Pendindikan Nasional yang menginginkan siswa berkompeten ternyata tidak didukung oleh fakta khususnya di sebagian besar Wilayah indonesia...Sistem Pendidikan kita hanya berlaku bagi sebagaian masyalrakat yang memeliki tingkat kemapanan ekonomi sebab pendidikan sendiri sangat mahal...Seorang siswa harus memeliki perlengkapan sekolah ,buku-buku pelajaran juga waktu yang luang untuk belajar. Sementara di sebagian daerah masih banyak siswa yang tidak punya buku bahkan waktu belajar karena masih membantu orang tua mencari nafkah.
Banyak faktor yang membuat pendidikan kita semakin merosot..Pengaruh globalisasi telah menghancurkan pendidikan siswa-siswa yang tidak mampu menghadapi dunia persaingan .Para pakar hanya meneliti dan berbicara pendidikan secara umum,target secara umum padahal pendidikan diharapkan mampu membentuk karekter bangsa.,kararkter warga negara yang terdiri dari macam-macam karakter ...dan terkadang kita lupa bagaimana karakter itu terbentuk. Setiap orang atau siswa memliki karakteristik yang berbeda.harusnya para pemikir pendidikan mencari solusi dengan tidak mengabaikan karakteristik siswa ,kemampuan siswa kemudian diklasifikasikan ..kategori A,B,C dan sebagainya sehingga test atau ujian yang dijalankan sesuai dengan klasifikasi tersebut karena setiap anak memiliki tingkat kecerdasan yang berbeda....
Masih banyak faktor yang membuat pendidikan kita merosot karena persaingan guru sendiri, tidak ada batasan dan aturan yang jelas dalam sekolah .Kepala sekolah memiliki hak otonomi atas pembagian tugas tampa melihat kwalitas gurunya membuat faktor yang tersembunyi dalam kemajuan pendidikan .

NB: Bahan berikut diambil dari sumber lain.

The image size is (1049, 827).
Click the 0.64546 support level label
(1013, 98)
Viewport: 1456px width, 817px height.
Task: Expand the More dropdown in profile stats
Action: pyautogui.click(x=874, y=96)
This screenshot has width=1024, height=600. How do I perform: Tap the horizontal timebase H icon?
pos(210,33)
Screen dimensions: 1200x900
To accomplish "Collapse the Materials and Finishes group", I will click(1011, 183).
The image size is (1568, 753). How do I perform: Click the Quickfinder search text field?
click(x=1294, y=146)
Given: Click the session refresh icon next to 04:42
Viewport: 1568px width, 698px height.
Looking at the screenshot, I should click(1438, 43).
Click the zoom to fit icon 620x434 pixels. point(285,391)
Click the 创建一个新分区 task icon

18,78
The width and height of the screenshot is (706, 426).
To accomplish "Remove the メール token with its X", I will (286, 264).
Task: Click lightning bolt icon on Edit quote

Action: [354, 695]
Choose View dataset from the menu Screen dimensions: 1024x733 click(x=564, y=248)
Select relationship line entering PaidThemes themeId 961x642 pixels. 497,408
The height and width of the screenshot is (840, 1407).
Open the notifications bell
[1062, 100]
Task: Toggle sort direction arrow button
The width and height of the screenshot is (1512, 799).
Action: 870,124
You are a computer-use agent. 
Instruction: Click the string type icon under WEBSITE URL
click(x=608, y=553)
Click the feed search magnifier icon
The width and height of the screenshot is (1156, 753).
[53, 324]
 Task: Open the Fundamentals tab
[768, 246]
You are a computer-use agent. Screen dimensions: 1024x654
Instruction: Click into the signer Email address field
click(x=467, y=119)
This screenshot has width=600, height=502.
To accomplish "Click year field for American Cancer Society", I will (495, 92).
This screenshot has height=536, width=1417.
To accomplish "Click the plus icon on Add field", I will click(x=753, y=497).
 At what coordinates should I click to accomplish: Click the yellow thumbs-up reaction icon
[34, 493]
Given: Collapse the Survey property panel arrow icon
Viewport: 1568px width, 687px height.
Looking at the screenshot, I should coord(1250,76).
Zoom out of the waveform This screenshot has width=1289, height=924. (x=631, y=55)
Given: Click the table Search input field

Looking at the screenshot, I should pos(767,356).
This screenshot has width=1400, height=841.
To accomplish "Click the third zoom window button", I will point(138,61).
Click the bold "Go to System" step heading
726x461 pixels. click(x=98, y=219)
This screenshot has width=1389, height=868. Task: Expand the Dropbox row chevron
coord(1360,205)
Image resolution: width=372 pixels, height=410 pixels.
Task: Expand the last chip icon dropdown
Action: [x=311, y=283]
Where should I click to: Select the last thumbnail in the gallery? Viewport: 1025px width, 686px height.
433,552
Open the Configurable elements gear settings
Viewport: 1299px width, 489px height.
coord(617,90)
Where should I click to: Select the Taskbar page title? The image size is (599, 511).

Dan masih banyak hal-hal kecil lain yang mempunyai pengaruh besar pendidikan Indonesia yang mungkin tidak terlihat oleh pakar-pakar pendidikan.dan sebagian kecil kita bangga karena keberhasilan pendidikan tetapi sebagian besar kita harus akui masih jauh....jauh....dari tujuan pendidikan itu sendiri.